Elliot Lewis rents S.E.A. Lab for campaign HQ

Elliot Lewis is CEO of Catalyst Cannabis Co., based in Long Beach. Photo by Nathan Avila

by Garth Meyer

Elliot Lewis and Catalyst Cannabis Co. have rented space in the S.E.A. Lab building to serve as campaign headquarters for its four initiatives on South Bay ballots. 

If approved, the fall votes would legalize marijuana stores in Redondo Beach, Hermosa Beach, Manhattan Beach and El Segundo.

Also in Redondo is a recall of Fourth District City Councilman Zein Obagi, Jr., for an Oct. 19 ballot. 

“Right guy, right spot, what can I say?” said Lewis, of renting the space owned by AES plant owner Leo Pustilnikov. 

The current tenant at the Harbor Drive building (across from the power plant) is Waterfront Education, a non-profit which had been granted rent-free use since 2014. 

They received a notice to vacate by Aug. 31. 

Catalyst expects to move in starting next week, to rent through Nov. 8.

“Leo’s been good to us, but he’s a businessman, he’s got to go where the money is,” said Julie Coll, Waterfront Education director. “We’ll land somewhere.”

CEO Lewis and Catalyst have written initiatives, and funded signature-gathering for each initiative effort.

The Obagi recall is an issue which may link to the interests of AES owner Pustilnikov.

- _Data lines_:
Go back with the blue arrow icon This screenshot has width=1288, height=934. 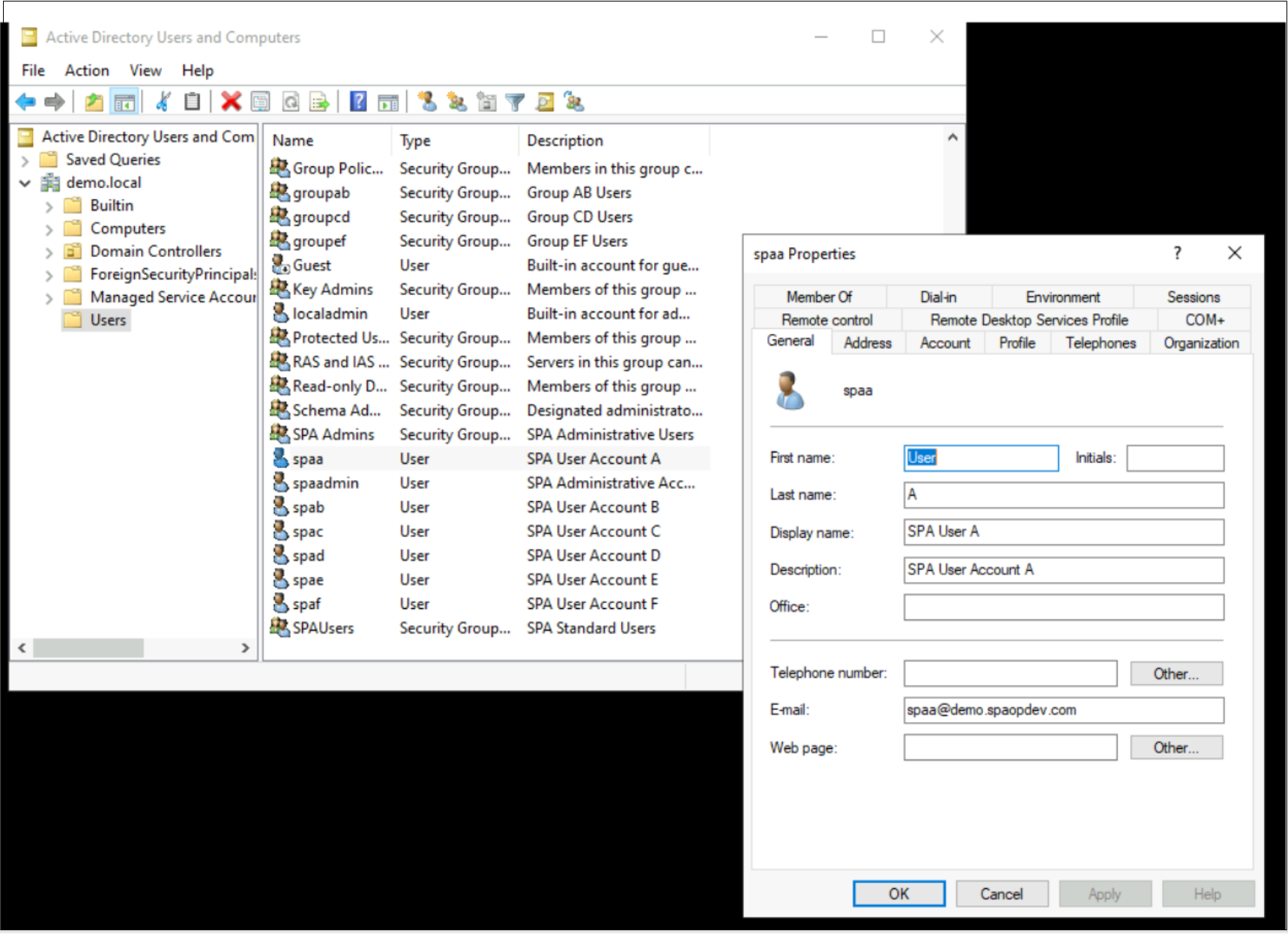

- _What you need to do_:
A - Summarize the article on the S.E.A. Lab campaign headquarters in two sentences.
B - Reproduce word for word the stretch of the article on the S.E.A. Lab campaign headquarters from "Catalyst expects to" through "each initiative effort.".
C - Answer the following from the article on the S.E.A. Lab campaign headquarters:
(i) In what city is Catalyst Cannabis Co. based?
(ii) On what date is the recall of Councilman Zein Obagi, Jr. on the ballot?
(iii) Since what year had Waterfront Education been granted rent-free use of the building?

- _The results_:
A - Elliot Lewis and Catalyst Cannabis Co. have rented space in the S.E.A. Lab building, owned by Leo Pustilnikov, as campaign headquarters for four South Bay initiatives that would legalize marijuana stores in Redondo Beach, Hermosa Beach, Manhattan Beach and El Segundo. The building's current tenant, the non-profit Waterfront Education, which had been granted rent-free use since 2014, received a notice to vacate by Aug. 31, and Catalyst expects to rent the space through Nov. 8.

B -
Catalyst expects to move in starting next week, to rent through Nov. 8.

“Leo’s been good to us, but he’s a businessman, he’s got to go where the money is,” said Julie Coll, Waterfront Education director. “We’ll land somewhere.”

CEO Lewis and Catalyst have written initiatives, and funded signature-gathering for each initiative effort.

C -
(i) Long Beach
(ii) Oct. 19
(iii) 2014